もっとも、これはあくまで「定年」ということを考えたうえでのことであって、「60歳」は、まだまだ身体的にも精神的にも現役といっていい人がたくさんいるでしょう。

●老後の生活費は1億円必要か?

 実際に、老後の生活費はいくらかかるのでしょうか。総務省の家計調査(平成24年)では高年齢夫婦の無職世帯では平均収入約22万円、平均支出約265千円、平均収支は毎月45千円の赤字となるそうです。話を単純にするため、同じ年齢の夫婦がともに85歳まで生きる前提で、基本生活費月265千円として60歳からの夫婦2人の基本生活費合計は単純計算で7,950万円(26.5万円×12ヵ月×25年間)かかります。この265千円というのは、特別な贅沢はしない、ごく質素なものといっていいでしょう。

 この基本生活費には趣味や旅行の費用などは含まれていません。

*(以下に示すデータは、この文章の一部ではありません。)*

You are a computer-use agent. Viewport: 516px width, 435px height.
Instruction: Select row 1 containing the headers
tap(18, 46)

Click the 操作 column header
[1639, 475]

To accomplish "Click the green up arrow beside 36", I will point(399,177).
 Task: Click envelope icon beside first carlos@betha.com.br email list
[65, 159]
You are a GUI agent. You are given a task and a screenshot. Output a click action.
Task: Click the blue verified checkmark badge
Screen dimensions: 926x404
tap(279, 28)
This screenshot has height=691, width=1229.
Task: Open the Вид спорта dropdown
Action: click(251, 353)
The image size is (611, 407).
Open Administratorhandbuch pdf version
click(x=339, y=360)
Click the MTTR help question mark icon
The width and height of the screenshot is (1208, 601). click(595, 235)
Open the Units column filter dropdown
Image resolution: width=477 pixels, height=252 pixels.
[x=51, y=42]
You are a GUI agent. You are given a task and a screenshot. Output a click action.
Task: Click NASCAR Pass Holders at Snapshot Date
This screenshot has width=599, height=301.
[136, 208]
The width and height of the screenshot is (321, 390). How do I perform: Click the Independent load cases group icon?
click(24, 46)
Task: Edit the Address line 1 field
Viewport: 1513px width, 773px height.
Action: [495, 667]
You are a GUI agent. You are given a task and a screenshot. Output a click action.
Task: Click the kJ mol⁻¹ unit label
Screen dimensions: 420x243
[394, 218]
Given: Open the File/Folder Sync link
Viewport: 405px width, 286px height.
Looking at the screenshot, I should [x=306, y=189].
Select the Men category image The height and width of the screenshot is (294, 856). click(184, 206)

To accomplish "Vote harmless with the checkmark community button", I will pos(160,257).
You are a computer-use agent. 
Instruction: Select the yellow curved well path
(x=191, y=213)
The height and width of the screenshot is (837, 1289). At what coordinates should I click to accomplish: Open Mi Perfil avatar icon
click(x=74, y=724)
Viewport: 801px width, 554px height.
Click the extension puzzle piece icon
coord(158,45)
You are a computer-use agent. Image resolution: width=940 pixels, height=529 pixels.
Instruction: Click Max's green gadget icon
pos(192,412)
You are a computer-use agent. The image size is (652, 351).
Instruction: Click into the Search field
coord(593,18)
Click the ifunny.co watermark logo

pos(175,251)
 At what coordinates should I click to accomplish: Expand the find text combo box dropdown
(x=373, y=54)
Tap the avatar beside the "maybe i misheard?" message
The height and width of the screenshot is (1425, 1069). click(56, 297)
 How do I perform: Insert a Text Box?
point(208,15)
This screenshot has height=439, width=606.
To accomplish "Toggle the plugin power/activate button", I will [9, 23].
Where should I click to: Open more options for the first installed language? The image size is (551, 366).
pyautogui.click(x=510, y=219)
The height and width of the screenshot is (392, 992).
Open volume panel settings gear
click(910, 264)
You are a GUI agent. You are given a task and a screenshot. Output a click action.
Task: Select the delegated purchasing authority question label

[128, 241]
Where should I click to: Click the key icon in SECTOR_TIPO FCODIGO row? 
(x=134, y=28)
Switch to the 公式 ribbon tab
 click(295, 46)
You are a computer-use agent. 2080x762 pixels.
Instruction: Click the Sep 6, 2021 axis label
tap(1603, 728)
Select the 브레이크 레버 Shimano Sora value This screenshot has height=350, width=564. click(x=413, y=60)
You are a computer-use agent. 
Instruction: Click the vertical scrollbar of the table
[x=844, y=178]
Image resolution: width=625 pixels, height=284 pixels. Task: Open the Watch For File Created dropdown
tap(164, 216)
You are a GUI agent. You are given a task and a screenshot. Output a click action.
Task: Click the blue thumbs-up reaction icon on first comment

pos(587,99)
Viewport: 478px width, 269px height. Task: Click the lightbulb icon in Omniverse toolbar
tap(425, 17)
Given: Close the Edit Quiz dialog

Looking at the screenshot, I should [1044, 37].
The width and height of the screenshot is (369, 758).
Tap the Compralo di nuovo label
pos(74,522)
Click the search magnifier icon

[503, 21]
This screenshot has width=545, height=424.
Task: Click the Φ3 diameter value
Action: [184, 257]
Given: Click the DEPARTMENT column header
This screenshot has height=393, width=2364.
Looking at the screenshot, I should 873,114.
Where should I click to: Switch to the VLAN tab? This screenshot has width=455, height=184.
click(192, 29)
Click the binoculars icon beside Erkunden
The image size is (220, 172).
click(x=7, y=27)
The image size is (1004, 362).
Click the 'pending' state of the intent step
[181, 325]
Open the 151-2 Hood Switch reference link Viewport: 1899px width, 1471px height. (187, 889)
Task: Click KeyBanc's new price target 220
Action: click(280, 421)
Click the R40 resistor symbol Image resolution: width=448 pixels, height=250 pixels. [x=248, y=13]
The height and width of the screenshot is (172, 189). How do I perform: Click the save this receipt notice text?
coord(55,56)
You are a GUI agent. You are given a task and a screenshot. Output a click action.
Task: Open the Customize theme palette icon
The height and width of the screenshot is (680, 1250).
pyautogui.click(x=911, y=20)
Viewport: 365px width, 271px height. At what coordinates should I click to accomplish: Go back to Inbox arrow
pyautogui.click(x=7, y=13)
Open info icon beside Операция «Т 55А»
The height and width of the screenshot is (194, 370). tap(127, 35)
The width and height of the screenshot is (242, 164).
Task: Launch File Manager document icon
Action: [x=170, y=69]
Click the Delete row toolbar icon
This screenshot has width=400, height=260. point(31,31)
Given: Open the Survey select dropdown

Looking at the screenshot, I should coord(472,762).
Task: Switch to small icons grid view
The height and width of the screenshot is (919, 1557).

例えば、基本生活費のほかに、毎月5万円なにがしかの支出があったとして(趣味・娯楽、行楽、医療費などの臨時出費を考えると現実的な金額です)、単純にこれだけで1,500万円(5万円×12ヵ月×25年)となり、先ほどの7,950万円と合わせると9,450万円です。

 これに、家電や自動車の買換え、住宅の一般的な改修費、ほかに子の結婚費用援助や介護費用などを加えると、老後の生涯支出は1億円を簡単に超えることがわかります。この中で趣味・旅行費、子への結婚資金援助などを切り詰めるか、あるいは一切かけないという生活もあります。先に書きましたように、ライフプランには、平均も一般もなく、したがって一律もなく、あくまで「個別」のプランがあるのみだからです。とはいえ、仮に生活費を切り詰めたとしても、ざっと1億円前後はかかることは察しがつくでしょう。